Directions for this task → Go through the records and show each line where the word "agent" occurs.

Source data →
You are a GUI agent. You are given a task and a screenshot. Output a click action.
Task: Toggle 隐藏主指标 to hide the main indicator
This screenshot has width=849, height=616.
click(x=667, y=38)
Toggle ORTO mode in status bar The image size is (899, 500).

--

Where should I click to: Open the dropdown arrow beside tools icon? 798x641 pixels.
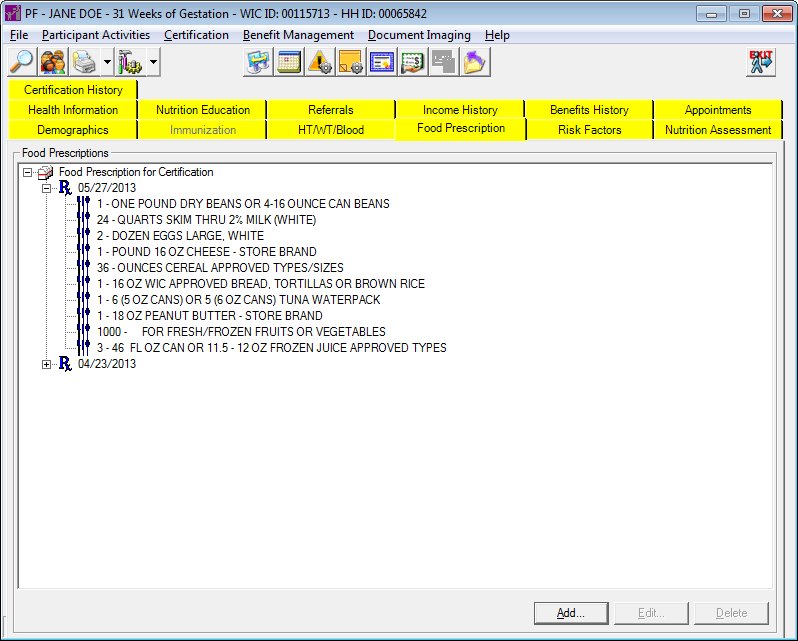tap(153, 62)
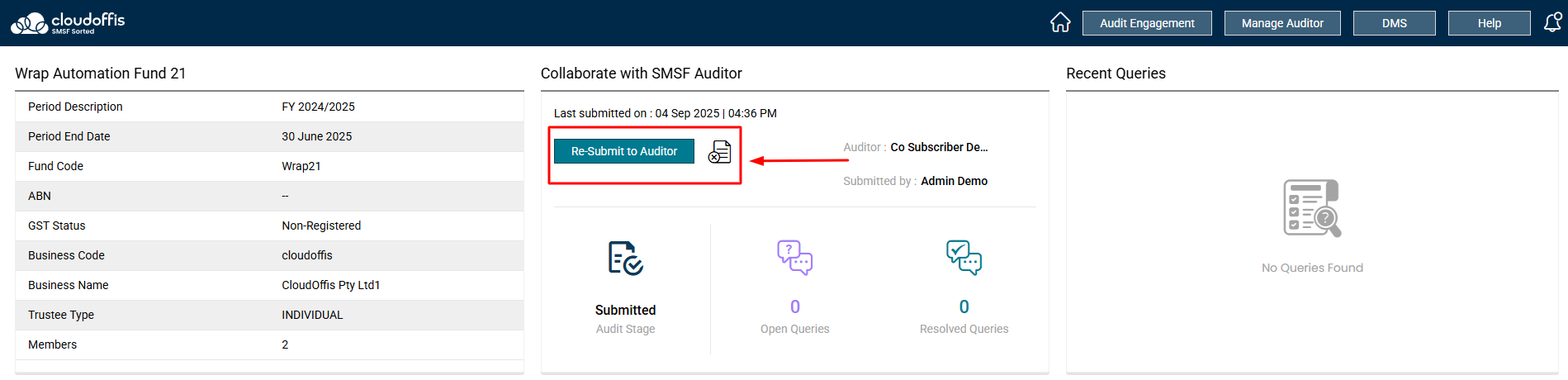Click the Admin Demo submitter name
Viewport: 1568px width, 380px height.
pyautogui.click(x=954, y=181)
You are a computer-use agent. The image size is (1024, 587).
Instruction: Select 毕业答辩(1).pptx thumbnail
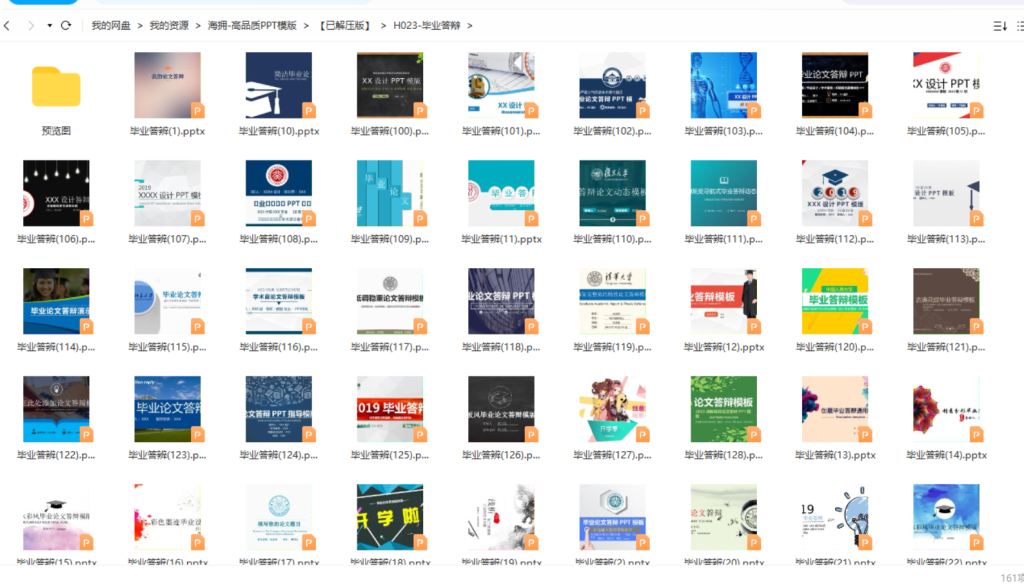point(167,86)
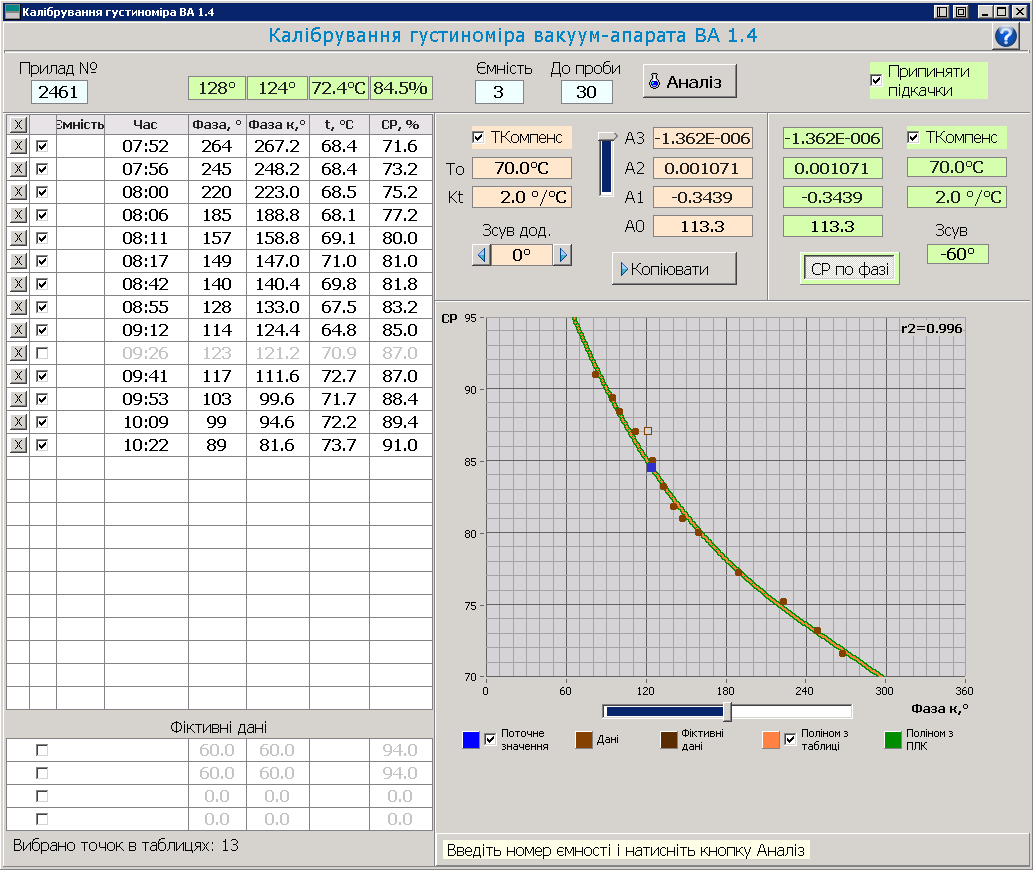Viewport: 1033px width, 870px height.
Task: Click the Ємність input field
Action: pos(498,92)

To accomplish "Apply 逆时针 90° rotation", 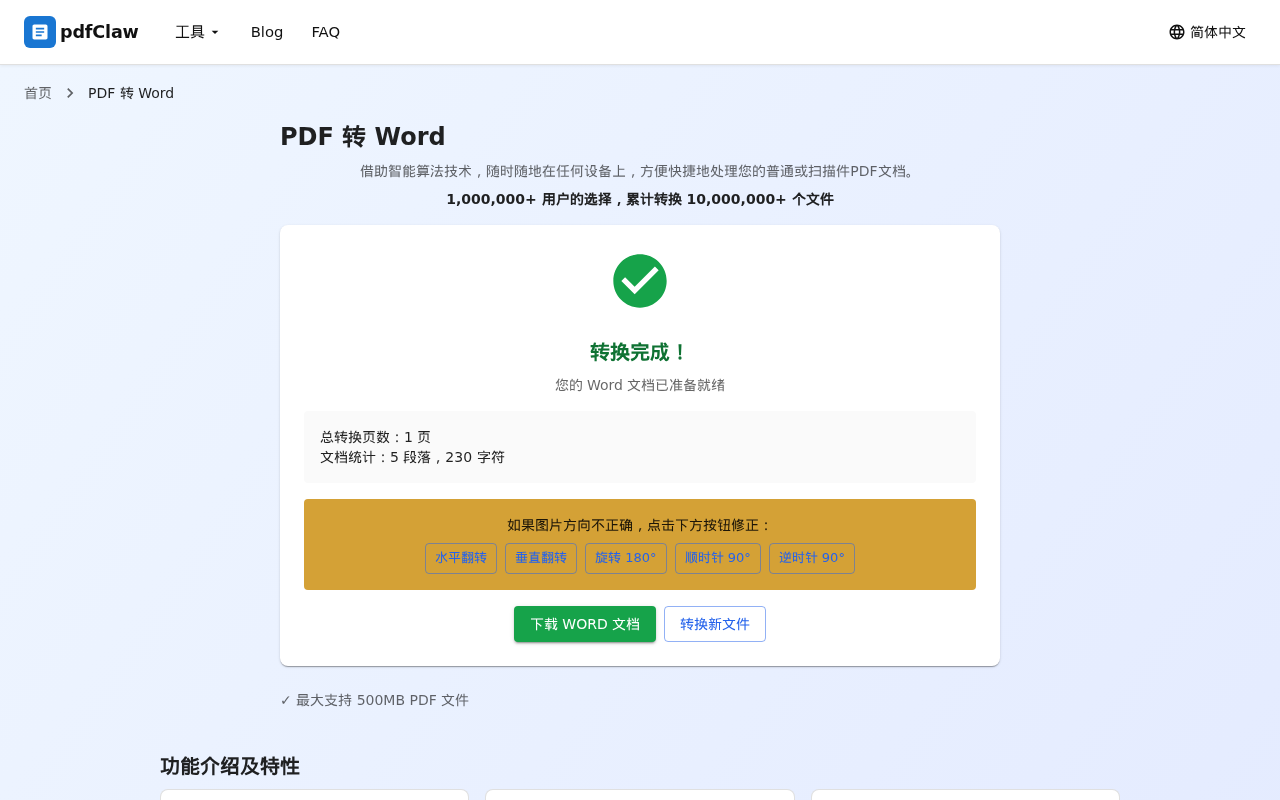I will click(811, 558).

Final answer →
You are a GUI agent. You are given a task and a screenshot. Output a click action.
You are a computer-use agent. The image size is (1024, 587).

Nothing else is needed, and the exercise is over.